Uit de overgelegde stukken en het behandelde ter zitting is gebleken dat er bij betrokkene sprake is van progressieve geheugenproblemen en een uitgebreid waansysteem rondom zijn recent overleden vriendin. Betrokkene lijkt vaker de aard van problemen niet in te zien en reageert de laatste tijd sneller verbaal agressief. Betrokkene heeft concentratieproblemen, hij kan zijn aandacht tijdens een gesprek niet goed vasthouden en kan gesprekken minder goed volgen. Tevens is betrokkene gedesoriënteerd in tijd en plaats. Daarnaast is sprake van gebrek van ziektebesef, oordeels- en kritiekstoornissen.

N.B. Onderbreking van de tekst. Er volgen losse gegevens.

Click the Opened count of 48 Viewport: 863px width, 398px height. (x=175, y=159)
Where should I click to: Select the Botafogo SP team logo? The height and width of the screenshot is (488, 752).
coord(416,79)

Betrokkene verblijft momenteel in het ziekenhuis vanwege een blaasontsteking met een delier, echter is hij al een aantal weken medisch uitbehandeld. De arts licht verder toe dat de onderliggende cognitieve problemen niet hersteld zijn. Betrokkene heeft nog steeds last van hallucinaties. Er zijn duidelijke aanwijzingen voor een dementieel beeld, aldus de verpleegkundig specialist.
2.7.
De opname en het verblijf zijn noodzakelijk en geschikt om het ernstig nadeel te voorkomen of af te wenden, zoals bedoeld in artikel 24 lid 3 Wzd. Betrokkene heeft diverse brandwonden, door sigaretten en door knoeien met heet voedsel en drank. Hij is diverse keren naar huis gebracht door omstanders en politie, ook ’s nachts en onvoldoende gekleed. Thuiszorg geeft aan dat dagelijkse zorg niet meer voldoende is en hij een 24-uurs setting nodig heeft voor de noodzakelijk zorg. Betrokkene is sinds 2015 rolstoel gebonden ten gevolge van een mislukte herniaoperatie. Hij wordt iedere ochtend en avond gemobiliseerd, hij kan dit ook zelf, omdat hij nog enige sta-functie heeft. Echter komt het steeds vaker voor, dat betrokkene valt tijdens deze mobilisaties.
2.8.
Er zijn geen minder ingrijpende mogelijkheden om het ernstig nadeel te voorkomen of af te wenden.
2.9.
Gebleken is dat betrokkene zich verzet tegen de opname en het verblijf. Betrokkene wil naar huis en geeft aan dat hij nog alles zelf kan doen. Hij heeft geen hulp nodig.
2.10.
Gelet op het voorgaande is voldaan aan de criteria voor verlening van een rechterlijke machtiging tot opname en verblijf als bedoeld in de Wzd. De machtiging zal worden verleend voor de (gevraagde) duur van zes maanden, en geldt dus tot en met uiterlijk 5 januari 2022.

3.Beslissing

De rechtbank:
3.1.
verleent een machtiging tot opname en verblijf ten aanzien van
[betrokkene] ,
geboren te [geboorteplaats] op [geboortedatum] ,
3.2.
bepaalt dat deze machtiging geldt met ingang van heden tot en met uiterlijk
5 januari 2022.
Deze beschikking is op 5 juli 2021 mondeling gegeven door mr. C.M.W. Nobis, rechter en in het openbaar uitgesproken bijgestaan door I.W.F. Gordijn-Özacar als griffier, en op 12 juli 2021 schriftelijk uitgewerkt en ondertekend.
Tegen deze beschikking staat het rechtsmiddel van cassatie open.